Vivimos vidas superpuestas cuando tenemos personas a las que amamos y sentirlo así nos consuela del alejamiento y la soledad, tan temidas. Contradice la sensación, tan aparentemente real, de que la vida se va cerrando en capítulos. Más bien se desdobla y avanza en círculos que absorben cada cosa a su paso. Así me defiendo yo de ese síndrome del nido vacío por el que todos tenemos que pasar tarde o temprano y que se experimenta como una sensación de soledad y desamparo al desaparecer la cercanía en una relación tan especial como es la paternofilial. Veo en sus fotografías una felicidad hecha de vida por explorar y de belleza prometida, pero también puedo ver un anhelo que está lleno de pasado. Y en ese anhelo proyectado al futuro deposito toda mi esperanza, como lo hace ella sin darse cuenta, con la inocencia de la edad y la ilusión de una juventud que cree que los tesoros de la vida estarán siempre al alcance.
Es difícil aceptar que la vida ha pasado, que el tiempo avanza imparable como una flecha lanzada hacia delante sin razón aparente y que la juventud no vuelve. ¿Es un consuelo revivirla a través de los hijos? ¿Es ese desdoblamiento su mejor regalo? Creo que sí. Los hijos redoblan tu propia vida. El otro regalo es una lección que nos enseña que el amor y la libertad van unidos, de la misma forma que la vida y la renuncia, tal como lo expresa la pintora Celia Paul: «Pienso en cómo hacer para vivir y valorar la vida y al mismo tiempo renunciar a ella, y en si yo podría llegar a domar y atemperar mi anhelo, la ansiedad y la soledad que siento cada vez que termino un cuadro o que una persona se va, aprendiendo a seguir adelante, sin resignación, pero tranquila». No se trata de que ellos vivan lo que tú no pudiste vivir, es su vida. Pero de su vida, una parte es tuya, te llevan consigo como algo más que un espectador. Estás allí como un testigo.
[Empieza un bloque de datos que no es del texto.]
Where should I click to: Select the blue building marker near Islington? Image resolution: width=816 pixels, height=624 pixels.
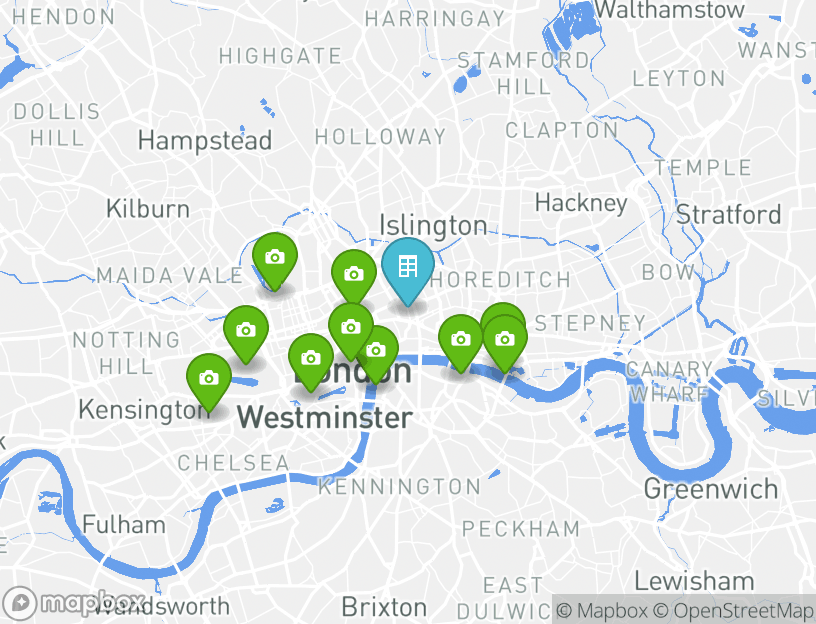[x=407, y=266]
Puedes no solo imaginar, sino sentir cómo la brisa acaricia la hierba del Jardín de Luxemburgo, tocas las hojas secas como se recogen los detalles que guardan el sabor de toda una vida, por ejemplo, y recrear las múltiples posibilidades que desechaste.
Quizá no dure para siempre y llegue el momento en el que ese hilo entre padres e hijos se rompa. Quizá sea el único hilo irrompible.